Stored entries:

==============================

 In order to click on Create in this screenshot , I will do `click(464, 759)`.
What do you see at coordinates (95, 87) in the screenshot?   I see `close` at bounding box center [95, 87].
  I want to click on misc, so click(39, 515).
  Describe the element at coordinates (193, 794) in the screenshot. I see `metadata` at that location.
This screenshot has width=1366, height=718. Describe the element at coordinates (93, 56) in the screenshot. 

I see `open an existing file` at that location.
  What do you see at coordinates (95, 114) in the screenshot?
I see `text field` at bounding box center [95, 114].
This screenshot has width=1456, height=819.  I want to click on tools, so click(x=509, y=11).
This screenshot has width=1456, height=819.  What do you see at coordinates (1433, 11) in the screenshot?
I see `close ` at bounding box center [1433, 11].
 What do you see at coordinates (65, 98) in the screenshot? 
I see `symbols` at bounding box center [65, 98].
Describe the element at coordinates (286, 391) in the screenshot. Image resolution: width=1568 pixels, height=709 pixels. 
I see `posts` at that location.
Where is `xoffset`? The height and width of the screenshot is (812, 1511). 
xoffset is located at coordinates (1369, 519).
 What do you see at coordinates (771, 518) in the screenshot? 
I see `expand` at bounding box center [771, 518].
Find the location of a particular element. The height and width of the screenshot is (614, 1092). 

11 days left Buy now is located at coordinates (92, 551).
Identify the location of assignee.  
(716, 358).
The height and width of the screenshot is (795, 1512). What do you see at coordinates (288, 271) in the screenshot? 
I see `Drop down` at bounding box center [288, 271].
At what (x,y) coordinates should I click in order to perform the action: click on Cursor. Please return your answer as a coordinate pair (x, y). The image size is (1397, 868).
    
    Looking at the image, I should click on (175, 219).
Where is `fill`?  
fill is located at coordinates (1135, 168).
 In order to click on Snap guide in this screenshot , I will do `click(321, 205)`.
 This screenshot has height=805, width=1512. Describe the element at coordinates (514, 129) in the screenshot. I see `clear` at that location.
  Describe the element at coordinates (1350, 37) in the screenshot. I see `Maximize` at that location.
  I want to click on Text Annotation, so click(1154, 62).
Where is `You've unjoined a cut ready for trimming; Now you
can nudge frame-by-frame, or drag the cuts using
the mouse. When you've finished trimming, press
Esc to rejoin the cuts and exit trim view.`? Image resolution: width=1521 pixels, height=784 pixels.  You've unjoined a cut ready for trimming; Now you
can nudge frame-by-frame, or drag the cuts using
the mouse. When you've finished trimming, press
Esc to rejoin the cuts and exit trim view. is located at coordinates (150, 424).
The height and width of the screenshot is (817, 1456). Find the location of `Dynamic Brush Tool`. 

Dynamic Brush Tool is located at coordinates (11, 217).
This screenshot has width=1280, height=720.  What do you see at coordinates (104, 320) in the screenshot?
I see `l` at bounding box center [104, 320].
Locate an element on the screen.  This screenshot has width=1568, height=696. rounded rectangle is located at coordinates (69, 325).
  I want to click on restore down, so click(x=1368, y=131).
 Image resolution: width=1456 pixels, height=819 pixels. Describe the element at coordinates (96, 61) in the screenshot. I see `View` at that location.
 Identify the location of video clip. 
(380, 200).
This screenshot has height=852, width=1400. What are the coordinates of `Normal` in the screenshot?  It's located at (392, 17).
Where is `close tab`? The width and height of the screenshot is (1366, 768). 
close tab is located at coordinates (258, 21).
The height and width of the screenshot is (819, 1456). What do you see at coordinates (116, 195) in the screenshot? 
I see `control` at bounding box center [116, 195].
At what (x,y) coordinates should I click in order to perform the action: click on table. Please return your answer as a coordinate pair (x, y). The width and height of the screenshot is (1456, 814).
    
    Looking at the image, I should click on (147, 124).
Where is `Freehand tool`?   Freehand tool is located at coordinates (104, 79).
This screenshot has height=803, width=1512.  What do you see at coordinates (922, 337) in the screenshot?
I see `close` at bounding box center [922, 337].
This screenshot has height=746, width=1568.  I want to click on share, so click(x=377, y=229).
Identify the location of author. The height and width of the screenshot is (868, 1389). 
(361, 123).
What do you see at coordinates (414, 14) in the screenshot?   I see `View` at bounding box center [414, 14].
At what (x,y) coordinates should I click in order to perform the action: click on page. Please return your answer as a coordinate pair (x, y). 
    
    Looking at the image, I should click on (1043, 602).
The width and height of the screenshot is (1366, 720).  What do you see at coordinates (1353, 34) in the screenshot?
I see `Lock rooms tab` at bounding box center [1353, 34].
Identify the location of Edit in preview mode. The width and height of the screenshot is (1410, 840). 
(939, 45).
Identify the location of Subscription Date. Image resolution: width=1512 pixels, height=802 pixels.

==============================

Copy out every one of the stored entries above, word for word, leaving nothing out and changing nothing.

 In order to click on Create in this screenshot , I will do `click(464, 759)`.
What do you see at coordinates (95, 87) in the screenshot?   I see `close` at bounding box center [95, 87].
  I want to click on misc, so click(39, 515).
  Describe the element at coordinates (193, 794) in the screenshot. I see `metadata` at that location.
This screenshot has width=1366, height=718. Describe the element at coordinates (93, 56) in the screenshot. 

I see `open an existing file` at that location.
  What do you see at coordinates (95, 114) in the screenshot?
I see `text field` at bounding box center [95, 114].
This screenshot has width=1456, height=819.  I want to click on tools, so click(x=509, y=11).
This screenshot has width=1456, height=819.  What do you see at coordinates (1433, 11) in the screenshot?
I see `close ` at bounding box center [1433, 11].
 What do you see at coordinates (65, 98) in the screenshot? 
I see `symbols` at bounding box center [65, 98].
Describe the element at coordinates (286, 391) in the screenshot. Image resolution: width=1568 pixels, height=709 pixels. 
I see `posts` at that location.
Where is `xoffset`? The height and width of the screenshot is (812, 1511). 
xoffset is located at coordinates (1369, 519).
 What do you see at coordinates (771, 518) in the screenshot? 
I see `expand` at bounding box center [771, 518].
Find the location of a particular element. The height and width of the screenshot is (614, 1092). 

11 days left Buy now is located at coordinates (92, 551).
Identify the location of assignee.  
(716, 358).
The height and width of the screenshot is (795, 1512). What do you see at coordinates (288, 271) in the screenshot? 
I see `Drop down` at bounding box center [288, 271].
At what (x,y) coordinates should I click in order to perform the action: click on Cursor. Please return your answer as a coordinate pair (x, y). The image size is (1397, 868).
    
    Looking at the image, I should click on (175, 219).
Where is `fill`?  
fill is located at coordinates (1135, 168).
 In order to click on Snap guide in this screenshot , I will do `click(321, 205)`.
 This screenshot has height=805, width=1512. Describe the element at coordinates (514, 129) in the screenshot. I see `clear` at that location.
  Describe the element at coordinates (1350, 37) in the screenshot. I see `Maximize` at that location.
  I want to click on Text Annotation, so click(1154, 62).
Where is `You've unjoined a cut ready for trimming; Now you
can nudge frame-by-frame, or drag the cuts using
the mouse. When you've finished trimming, press
Esc to rejoin the cuts and exit trim view.`? Image resolution: width=1521 pixels, height=784 pixels.  You've unjoined a cut ready for trimming; Now you
can nudge frame-by-frame, or drag the cuts using
the mouse. When you've finished trimming, press
Esc to rejoin the cuts and exit trim view. is located at coordinates (150, 424).
The height and width of the screenshot is (817, 1456). Find the location of `Dynamic Brush Tool`. 

Dynamic Brush Tool is located at coordinates (11, 217).
This screenshot has width=1280, height=720.  What do you see at coordinates (104, 320) in the screenshot?
I see `l` at bounding box center [104, 320].
Locate an element on the screen.  This screenshot has width=1568, height=696. rounded rectangle is located at coordinates (69, 325).
  I want to click on restore down, so click(x=1368, y=131).
 Image resolution: width=1456 pixels, height=819 pixels. Describe the element at coordinates (96, 61) in the screenshot. I see `View` at that location.
 Identify the location of video clip. 
(380, 200).
This screenshot has height=852, width=1400. What are the coordinates of `Normal` in the screenshot?  It's located at (392, 17).
Where is `close tab`? The width and height of the screenshot is (1366, 768). 
close tab is located at coordinates (258, 21).
The height and width of the screenshot is (819, 1456). What do you see at coordinates (116, 195) in the screenshot? 
I see `control` at bounding box center [116, 195].
At what (x,y) coordinates should I click in order to perform the action: click on table. Please return your answer as a coordinate pair (x, y). The width and height of the screenshot is (1456, 814).
    
    Looking at the image, I should click on (147, 124).
Where is `Freehand tool`?   Freehand tool is located at coordinates (104, 79).
This screenshot has height=803, width=1512.  What do you see at coordinates (922, 337) in the screenshot?
I see `close` at bounding box center [922, 337].
This screenshot has height=746, width=1568.  I want to click on share, so click(x=377, y=229).
Identify the location of author. The height and width of the screenshot is (868, 1389). 
(361, 123).
What do you see at coordinates (414, 14) in the screenshot?   I see `View` at bounding box center [414, 14].
At what (x,y) coordinates should I click in order to perform the action: click on page. Please return your answer as a coordinate pair (x, y). 
    
    Looking at the image, I should click on (1043, 602).
The width and height of the screenshot is (1366, 720).  What do you see at coordinates (1353, 34) in the screenshot?
I see `Lock rooms tab` at bounding box center [1353, 34].
Identify the location of Edit in preview mode. The width and height of the screenshot is (1410, 840). 
(939, 45).
Identify the location of Subscription Date. Image resolution: width=1512 pixels, height=802 pixels.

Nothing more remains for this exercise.